5.名馬
私の名前はレイラ。銀級冒険者として、もう十年近くこの世界で生計を立てている。経験だけは豊富だ。冒険者になったばかりの頃は、女性というだけで舐められたり、不快なナンパに遭うことも多かった。それが嫌で、いつしか私は全身を覆う重厚なプレートアーマーを常に身につけるようになった。おかげで身軽さはないが、余計な煩わしさからは解放された。
今日は、新しくパーティーに加わった銅級冒険者たちの訓練のために、100階層あるこのダンジョンの上層、30階の探索に来ていた。ここは主に銅級冒険者がゴブリンやコボルトといった下級魔物を相手に経験を積む場所だ。彼らに実戦経験を積ませ、一人前の冒険者へと育てることが私の役割だ。今回のパーティーは、私を含め銀級二人と、将来有望な銅級冒険者三人という構成だ。経験の浅いメンバーが多いが、この階層でなら安全に訓練ができるはずだった。
「…あれは…?」
パーティーの先頭を進んでいた私が、異様な気配に気づいたのは、突然のことだった。薄暗い通路の奥から現れたそれは、この階層に出現する魔物では断じてない。巨大な体躯、鋭い牙と爪、そして全身を覆う灰色の毛皮。それは、紛れもないA級魔物、【グレーターウルフ】だった。
「グレーターウルフ!?なぜこんなところに!」
動揺が走る。グレーターウルフは、本来ならダンジョンの中層、最低でも60階より下に出現するはずの強敵だ。金級冒険者が単独で、あるいは私たち銀級冒険者が五人集まってようやく対等に戦える相手。それが、なぜこんな上層階に現れたのか?考えられるとすれば、ダンジョン内で超高位の魔法が使われるなど、何らかの異常事態が発生しない限りあり得ない。
「戦闘準備!後衛は距離を取れ!」
即座に指示を出すが、動揺した訓練生たちの反応は鈍い。グレーターウルフは迷うことなく私たちに襲いかかってきた。鋭い爪の一撃が、前衛の盾を弾き飛ばす。強力な咆哮が鼓膜を揺らし、動きを鈍らせる。

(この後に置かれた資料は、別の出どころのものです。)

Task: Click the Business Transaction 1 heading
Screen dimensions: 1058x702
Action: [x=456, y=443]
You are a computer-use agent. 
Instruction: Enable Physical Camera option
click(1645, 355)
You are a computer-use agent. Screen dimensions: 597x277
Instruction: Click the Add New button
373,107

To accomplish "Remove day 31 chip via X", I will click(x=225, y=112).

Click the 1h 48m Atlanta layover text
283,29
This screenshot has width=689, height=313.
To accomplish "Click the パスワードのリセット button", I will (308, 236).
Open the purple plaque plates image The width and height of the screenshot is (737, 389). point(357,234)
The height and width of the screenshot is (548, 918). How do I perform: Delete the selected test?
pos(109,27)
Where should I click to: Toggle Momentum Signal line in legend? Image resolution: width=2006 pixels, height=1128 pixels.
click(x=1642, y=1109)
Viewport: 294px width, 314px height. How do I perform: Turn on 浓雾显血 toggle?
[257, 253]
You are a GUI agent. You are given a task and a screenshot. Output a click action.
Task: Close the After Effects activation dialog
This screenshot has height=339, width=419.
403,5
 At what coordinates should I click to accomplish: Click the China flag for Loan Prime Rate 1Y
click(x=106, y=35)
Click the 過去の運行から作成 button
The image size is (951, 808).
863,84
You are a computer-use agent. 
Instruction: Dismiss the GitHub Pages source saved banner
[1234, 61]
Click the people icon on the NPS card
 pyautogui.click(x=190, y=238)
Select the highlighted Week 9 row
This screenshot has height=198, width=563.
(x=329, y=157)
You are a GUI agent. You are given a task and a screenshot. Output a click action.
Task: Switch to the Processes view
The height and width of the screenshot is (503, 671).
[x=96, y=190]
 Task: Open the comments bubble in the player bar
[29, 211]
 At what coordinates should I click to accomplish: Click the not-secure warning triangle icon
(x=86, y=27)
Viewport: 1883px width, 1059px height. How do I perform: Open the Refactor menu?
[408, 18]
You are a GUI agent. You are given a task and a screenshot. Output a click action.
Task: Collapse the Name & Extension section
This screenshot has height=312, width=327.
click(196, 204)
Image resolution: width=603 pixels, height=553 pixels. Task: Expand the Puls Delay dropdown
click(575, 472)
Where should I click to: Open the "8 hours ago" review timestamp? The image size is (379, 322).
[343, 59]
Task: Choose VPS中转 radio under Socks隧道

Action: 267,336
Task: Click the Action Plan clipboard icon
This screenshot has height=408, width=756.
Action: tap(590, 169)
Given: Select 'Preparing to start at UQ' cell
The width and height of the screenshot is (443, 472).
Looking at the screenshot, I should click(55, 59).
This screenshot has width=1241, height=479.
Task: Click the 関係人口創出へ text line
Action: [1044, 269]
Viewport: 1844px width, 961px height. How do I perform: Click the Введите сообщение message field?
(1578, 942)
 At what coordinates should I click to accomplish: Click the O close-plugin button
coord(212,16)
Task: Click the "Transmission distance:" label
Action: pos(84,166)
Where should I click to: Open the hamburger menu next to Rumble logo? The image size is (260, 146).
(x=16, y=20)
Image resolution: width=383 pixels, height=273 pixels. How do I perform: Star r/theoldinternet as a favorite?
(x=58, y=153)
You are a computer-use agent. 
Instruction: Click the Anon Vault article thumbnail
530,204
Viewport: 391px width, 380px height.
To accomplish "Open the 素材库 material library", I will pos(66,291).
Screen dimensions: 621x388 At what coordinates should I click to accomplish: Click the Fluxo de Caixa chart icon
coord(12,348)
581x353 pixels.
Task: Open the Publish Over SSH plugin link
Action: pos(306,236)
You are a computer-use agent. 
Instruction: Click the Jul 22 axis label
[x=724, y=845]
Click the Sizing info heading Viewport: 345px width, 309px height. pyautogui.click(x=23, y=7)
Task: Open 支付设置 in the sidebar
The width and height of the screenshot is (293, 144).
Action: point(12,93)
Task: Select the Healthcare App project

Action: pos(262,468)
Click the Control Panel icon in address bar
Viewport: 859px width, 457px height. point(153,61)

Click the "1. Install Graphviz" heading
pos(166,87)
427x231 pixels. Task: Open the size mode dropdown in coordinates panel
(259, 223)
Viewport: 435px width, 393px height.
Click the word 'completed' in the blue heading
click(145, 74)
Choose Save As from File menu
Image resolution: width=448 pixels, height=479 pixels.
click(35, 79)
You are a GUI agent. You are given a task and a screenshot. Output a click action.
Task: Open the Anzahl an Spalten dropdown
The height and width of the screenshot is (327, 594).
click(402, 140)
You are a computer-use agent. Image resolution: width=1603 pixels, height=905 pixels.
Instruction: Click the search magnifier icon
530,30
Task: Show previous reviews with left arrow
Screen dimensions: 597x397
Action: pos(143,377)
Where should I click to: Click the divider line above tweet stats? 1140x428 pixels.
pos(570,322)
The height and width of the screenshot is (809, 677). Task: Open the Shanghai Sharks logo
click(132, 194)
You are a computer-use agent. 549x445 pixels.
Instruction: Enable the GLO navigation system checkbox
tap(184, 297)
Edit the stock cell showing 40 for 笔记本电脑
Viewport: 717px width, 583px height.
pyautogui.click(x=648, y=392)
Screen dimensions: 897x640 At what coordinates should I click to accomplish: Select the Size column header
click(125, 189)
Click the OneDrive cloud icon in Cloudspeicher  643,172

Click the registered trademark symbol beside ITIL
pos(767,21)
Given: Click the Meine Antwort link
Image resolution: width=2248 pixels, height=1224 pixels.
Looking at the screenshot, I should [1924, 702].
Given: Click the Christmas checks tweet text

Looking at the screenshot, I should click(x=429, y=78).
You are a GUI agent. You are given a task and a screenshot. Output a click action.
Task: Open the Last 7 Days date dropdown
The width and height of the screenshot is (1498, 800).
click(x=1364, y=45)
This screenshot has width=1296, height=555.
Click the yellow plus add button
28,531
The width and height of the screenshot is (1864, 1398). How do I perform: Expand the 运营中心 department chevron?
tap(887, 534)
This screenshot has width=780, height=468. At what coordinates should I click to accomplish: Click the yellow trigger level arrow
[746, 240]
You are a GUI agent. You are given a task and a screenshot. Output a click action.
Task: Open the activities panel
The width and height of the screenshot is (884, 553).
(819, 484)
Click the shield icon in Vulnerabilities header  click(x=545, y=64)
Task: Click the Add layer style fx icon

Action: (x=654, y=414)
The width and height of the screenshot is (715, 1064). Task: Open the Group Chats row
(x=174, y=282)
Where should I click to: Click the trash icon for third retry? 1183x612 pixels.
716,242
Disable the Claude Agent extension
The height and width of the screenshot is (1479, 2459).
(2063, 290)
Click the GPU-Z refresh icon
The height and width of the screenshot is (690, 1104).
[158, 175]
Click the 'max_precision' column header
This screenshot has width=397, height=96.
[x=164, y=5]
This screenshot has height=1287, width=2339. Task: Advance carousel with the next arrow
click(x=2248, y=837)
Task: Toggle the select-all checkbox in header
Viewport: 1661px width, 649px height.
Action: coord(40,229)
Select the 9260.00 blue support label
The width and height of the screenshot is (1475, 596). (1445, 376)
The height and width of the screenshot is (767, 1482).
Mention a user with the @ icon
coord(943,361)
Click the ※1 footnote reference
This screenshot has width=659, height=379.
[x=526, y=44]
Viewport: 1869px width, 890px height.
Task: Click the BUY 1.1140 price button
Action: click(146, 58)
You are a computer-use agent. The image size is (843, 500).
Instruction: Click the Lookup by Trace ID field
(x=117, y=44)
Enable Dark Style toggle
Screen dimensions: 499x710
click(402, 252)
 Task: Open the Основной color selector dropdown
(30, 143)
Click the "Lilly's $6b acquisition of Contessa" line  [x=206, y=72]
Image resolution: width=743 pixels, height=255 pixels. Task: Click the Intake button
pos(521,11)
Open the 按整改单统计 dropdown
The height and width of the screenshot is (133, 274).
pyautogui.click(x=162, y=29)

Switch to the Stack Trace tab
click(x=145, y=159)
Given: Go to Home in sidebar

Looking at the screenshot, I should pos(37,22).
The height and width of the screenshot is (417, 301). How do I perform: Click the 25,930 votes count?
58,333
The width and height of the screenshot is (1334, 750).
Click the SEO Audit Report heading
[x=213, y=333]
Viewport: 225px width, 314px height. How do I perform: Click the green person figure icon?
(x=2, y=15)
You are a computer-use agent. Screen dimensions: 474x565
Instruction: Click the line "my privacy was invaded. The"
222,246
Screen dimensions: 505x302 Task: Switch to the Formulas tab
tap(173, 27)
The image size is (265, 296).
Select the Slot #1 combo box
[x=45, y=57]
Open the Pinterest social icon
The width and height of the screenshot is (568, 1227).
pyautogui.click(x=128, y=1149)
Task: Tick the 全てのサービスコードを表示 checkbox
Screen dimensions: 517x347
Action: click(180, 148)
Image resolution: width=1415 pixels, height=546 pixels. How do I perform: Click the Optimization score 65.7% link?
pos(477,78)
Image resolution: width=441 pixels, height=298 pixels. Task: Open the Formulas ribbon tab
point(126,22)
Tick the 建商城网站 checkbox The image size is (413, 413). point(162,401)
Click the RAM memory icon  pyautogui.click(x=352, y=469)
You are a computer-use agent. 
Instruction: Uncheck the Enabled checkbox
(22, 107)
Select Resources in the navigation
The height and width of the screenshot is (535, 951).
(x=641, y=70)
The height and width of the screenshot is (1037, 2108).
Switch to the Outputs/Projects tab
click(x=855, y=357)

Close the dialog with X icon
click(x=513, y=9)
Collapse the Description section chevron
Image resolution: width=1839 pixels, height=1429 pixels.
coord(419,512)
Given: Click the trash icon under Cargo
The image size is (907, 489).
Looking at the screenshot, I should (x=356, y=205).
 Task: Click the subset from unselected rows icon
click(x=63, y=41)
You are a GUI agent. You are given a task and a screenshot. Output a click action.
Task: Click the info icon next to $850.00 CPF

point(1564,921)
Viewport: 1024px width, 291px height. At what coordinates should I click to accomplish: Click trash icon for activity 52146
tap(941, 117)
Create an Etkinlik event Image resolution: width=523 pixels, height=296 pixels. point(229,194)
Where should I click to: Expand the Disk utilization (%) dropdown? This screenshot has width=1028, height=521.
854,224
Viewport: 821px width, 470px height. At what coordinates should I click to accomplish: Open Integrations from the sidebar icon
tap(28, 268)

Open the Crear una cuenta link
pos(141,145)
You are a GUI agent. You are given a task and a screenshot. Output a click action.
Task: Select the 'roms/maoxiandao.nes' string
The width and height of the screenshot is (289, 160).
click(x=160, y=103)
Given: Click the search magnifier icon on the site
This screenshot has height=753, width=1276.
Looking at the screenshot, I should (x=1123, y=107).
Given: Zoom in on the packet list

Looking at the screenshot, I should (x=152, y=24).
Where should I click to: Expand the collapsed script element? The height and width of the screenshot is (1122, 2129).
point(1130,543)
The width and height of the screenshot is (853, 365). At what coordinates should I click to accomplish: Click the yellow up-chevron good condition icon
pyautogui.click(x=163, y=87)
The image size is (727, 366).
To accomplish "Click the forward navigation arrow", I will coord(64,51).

応戦するも、圧倒的な実力差は覆せない。頼りになる銀級の相棒が、グレーターウルフの牙に倒れた。次いで、将来を嘱望されていた銅級の冒険者たちが、私の目の前で、一人、また一人と血飛沫を上げていく。訓練のはずだったのに。私の判断ミスで、若い命を…!悔恨の念が胸を抉る。私の重装鎧も、グレーターウルフの爪の前には紙同然だ。次々と仲間の気配が消えていくのを感じるたび、絶望感と無念さが胸に広がる。
そして、ついに、私一人になった。
鎧はひしゃげ、体中の骨が軋む。視界は血で滲み、息をするのも苦しい。目の前には、好機とばかりに私に迫り来るグレーターウルフの姿。もう、どうしようもない。この重装鎧も、私の命を守ることはできない。若い仲間たちを守れなかった。
「…ここまで、か…」
諦念が、私の心を支配した。剣を握る手に力がなくなる。死を受け入れようとした、その時だった。
背後から、ありえないほどの速度で何かが迫ってくる気配を感じた。そして次の瞬間、
ドゴォォォン!!
猛烈な衝撃音と共に、私の視界の端で、謎の何かがグレーターウルフに激突した。